*What is being asked:* Restate each of the lines below word for word and drop every picture.

[Stored records]
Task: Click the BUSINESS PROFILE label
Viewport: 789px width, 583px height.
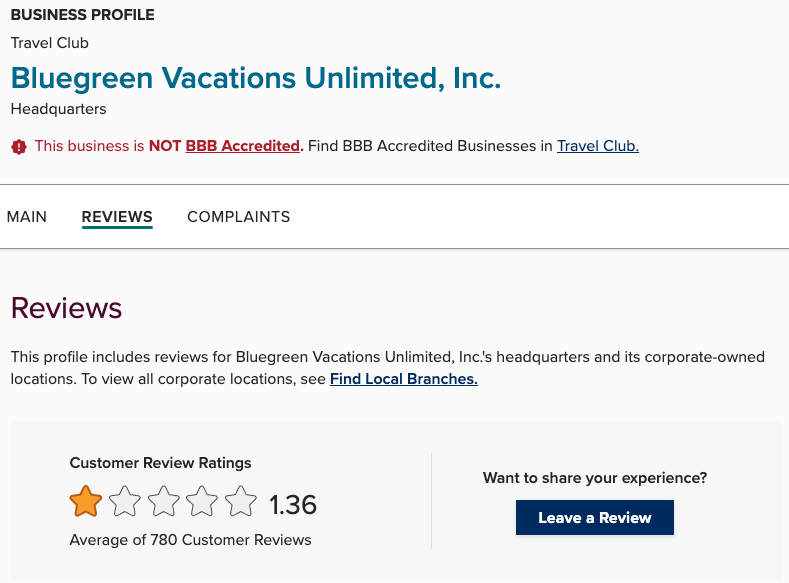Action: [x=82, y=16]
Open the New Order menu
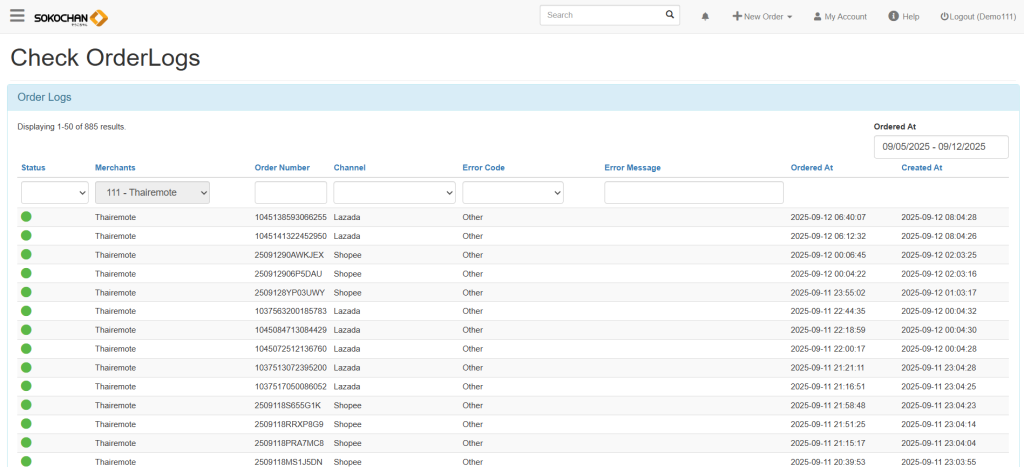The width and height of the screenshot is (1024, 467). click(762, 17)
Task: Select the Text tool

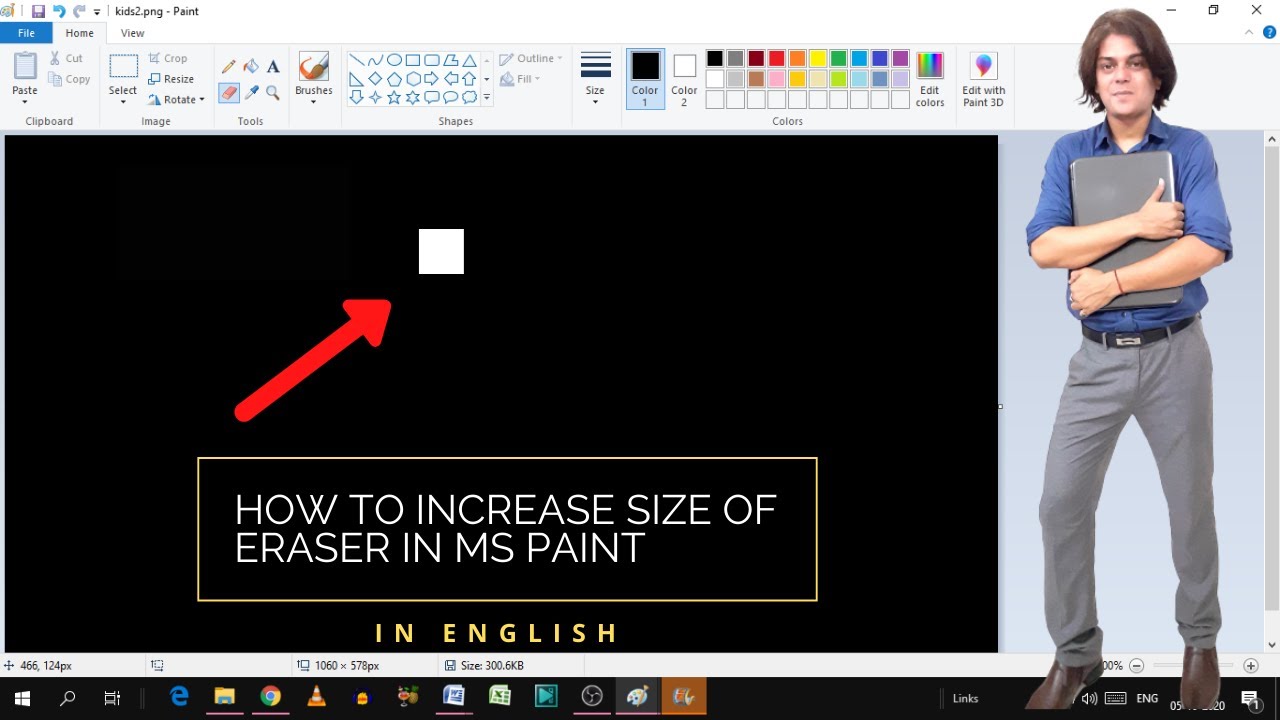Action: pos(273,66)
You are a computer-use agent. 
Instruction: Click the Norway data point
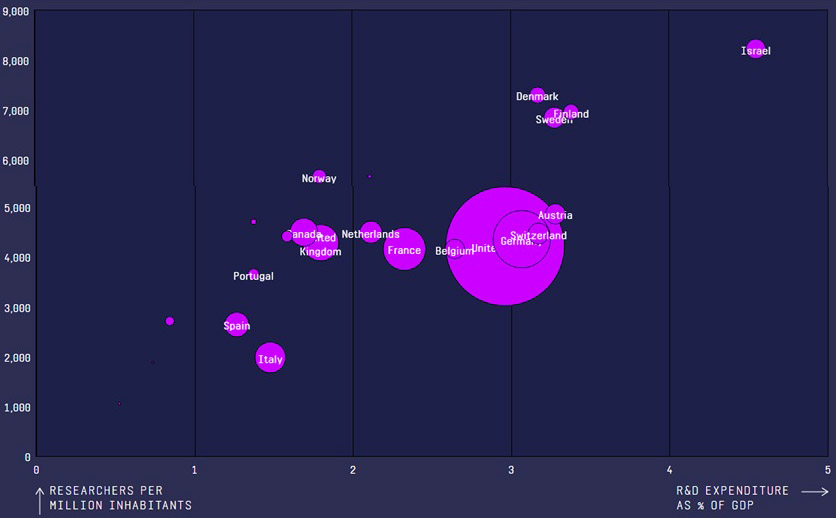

*Solution to this exercise:*
Task: Click the BUSINESS PROFILE label
Viewport: 789px width, 583px height.
Action: [x=82, y=16]
Open the New Order menu
The width and height of the screenshot is (1024, 467). click(762, 17)
Task: Select the Text tool

Action: pos(273,66)
You are a computer-use agent. 
Instruction: Click the Norway data point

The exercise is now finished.